A rapid abiotic/biotic hybrid sandwich detection for trace pork adulteration in halal meat extract.

In this study, we prepared molecularly imprinted polymer nanogels with good affinity for the Fc domain of immunoglobulin G (IgG) using 4-(2-methacrylamidoethylaminomethyl) phenylboronic acid as a modifiable functional monomer for post-imprinting in-cavity modification of a fluorescent dye (F-Fc-MIP-NGs). A novel nanogel-based biotic/abiotic hybrid sandwich detection system for porcine serum albumin (PSA) was developed using F-Fc-MIP-NGs as an alternative to a secondary antibody for fluorescence detection and another molecularly imprinted polymer nanogel capable of recognizing PSA (PSA-MIP-NGs) as a capturing artificial antibody, along with a natural antibody toward PSA (Anti-PSA) that was used as a primary antibody. After incubation of PSA and Anti-PSA with F-Fc-MIP-NGs, the PSA/Anti-PSA/F-Fc-MIP-NGs complex was captured by immobilized PSA-MIP-NGs for fluorescence measurements. The analysis time was less than 30 min for detecting pork adulteration of 0.01 wt% in halal beef and lamb meats. The detection limit was comparable to that of frequently used immunoassays. Therefore, we believe that this method is a promising, sensitive, and rapid detection method for impurities in real samples and could be a simple, inexpensive, and rapid alternative to conventional methods that have cumbersome procedures of 4 hours or more.

Molecularly imprinted polymer nanogel-based fluorescence sensing of pork contamination in halal meat extracts.

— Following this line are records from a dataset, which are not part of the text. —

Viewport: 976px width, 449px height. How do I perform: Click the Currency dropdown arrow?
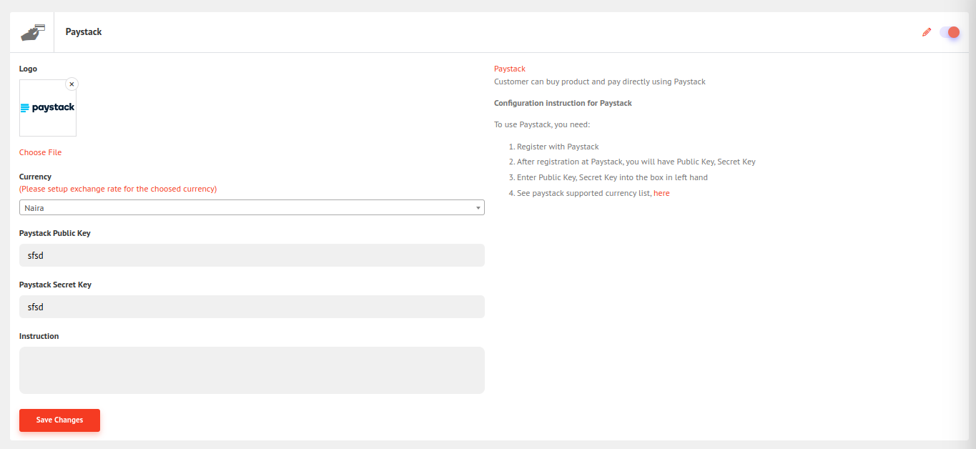click(x=478, y=208)
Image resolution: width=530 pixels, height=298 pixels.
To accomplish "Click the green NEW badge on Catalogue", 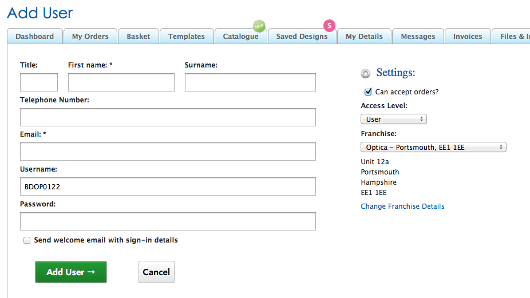I will click(x=259, y=26).
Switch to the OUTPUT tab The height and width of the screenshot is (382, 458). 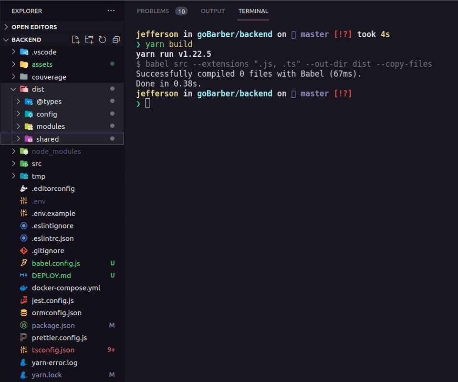point(212,11)
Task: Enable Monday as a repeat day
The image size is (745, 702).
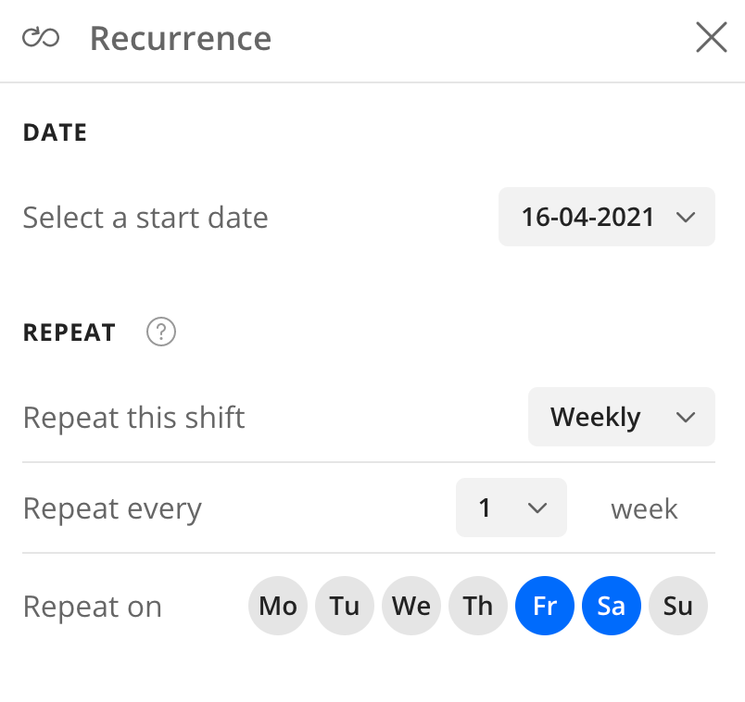Action: [x=278, y=606]
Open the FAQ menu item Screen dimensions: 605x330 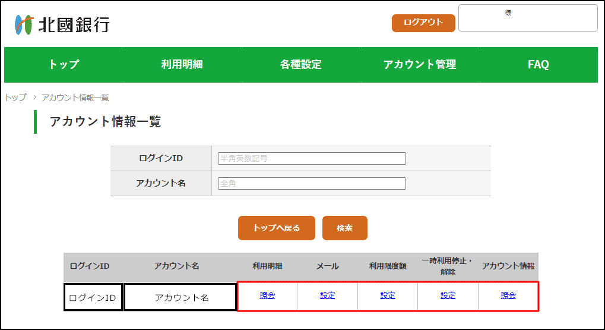(539, 65)
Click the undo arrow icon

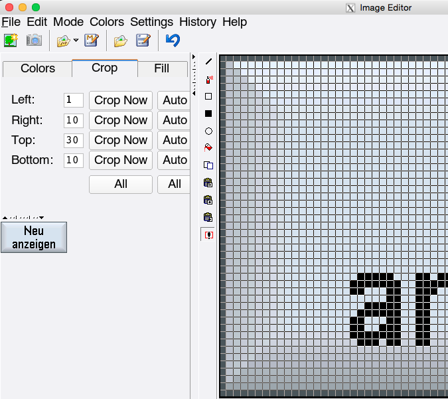coord(173,40)
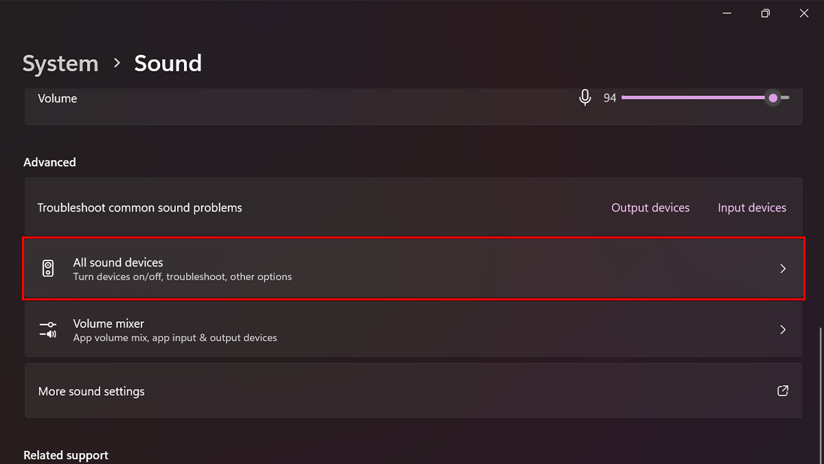Click the speaker icon for All sound devices
This screenshot has width=824, height=464.
click(48, 269)
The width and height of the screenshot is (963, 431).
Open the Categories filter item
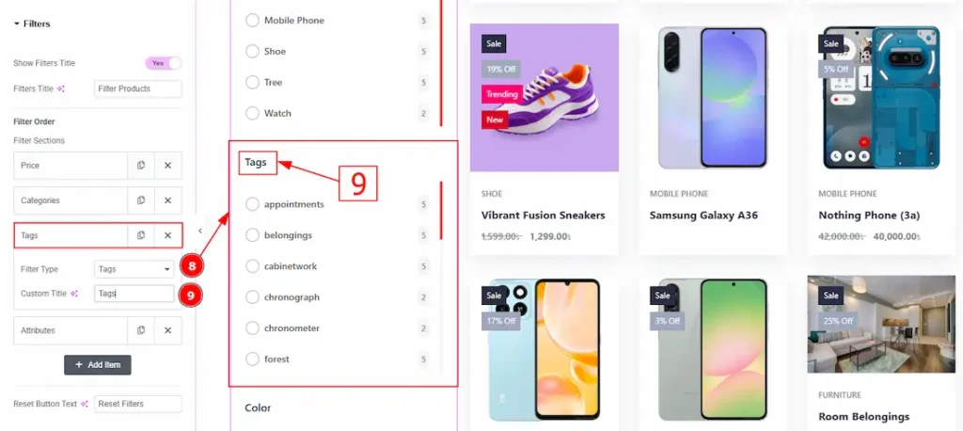(x=71, y=200)
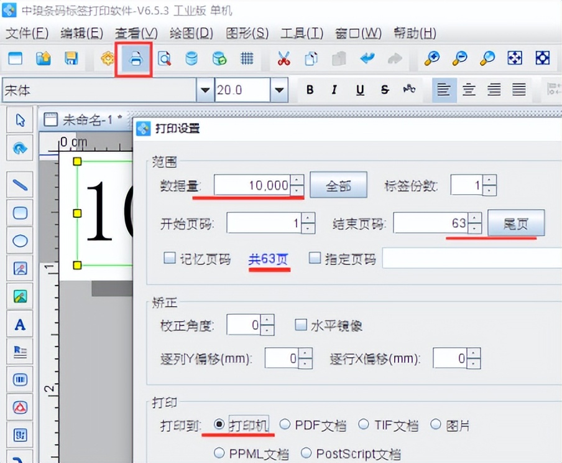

Pork contamination is a serious concern for the global halal food market because many manufacturers commonly use pork instead of beef to reduce production costs. In this study, a highly sensitive fluorescent molecularly imprinted polymer nanogel (F-MIP-NG)-based sensor was developed for rapid porcine serum albumin (PSA) detection to investigate pork contamination in halal meat extracts. F-MIP-NGs were prepared via molecular imprinting and conjugation with ATTO 647N as the fluorescent reporter molecule for the post-imprinting modification (PIM) and then immobilized on gold-coated sensor chips. For achieving rapid and easy measurement, the fluorescence response was measured using a custom-made liquid handling robot equipped with a fluorescence microscope. The fluorescence response increased with increasing PSA concentration. Under optimal conditions, the F-MIP-NG-based sensors exhibited high sensitivity, a detection limit of 40 pM, a linear range of 0.25-5 nM, and excellent affinity and selectivity towards PSA, compared to potentially interfering proteins. Moreover, it was more efficient to detect beef contamination in 1 wt% pork contamination compared to the real-time polymerase chain reaction. Collectively the good analytical performance, high rates of recovery in real meat extract samples, fast detection, and a low detection limit of pork contamination (0.1 wt%) indicated the potential of the proposed sensor for detecting PSA as a marker of pork contamination in halal meat samples. The proposed sensing system based on the MIPs would open a way to establish highly sensitive and rapid sensing systems (<5 min/sample) for food analysis.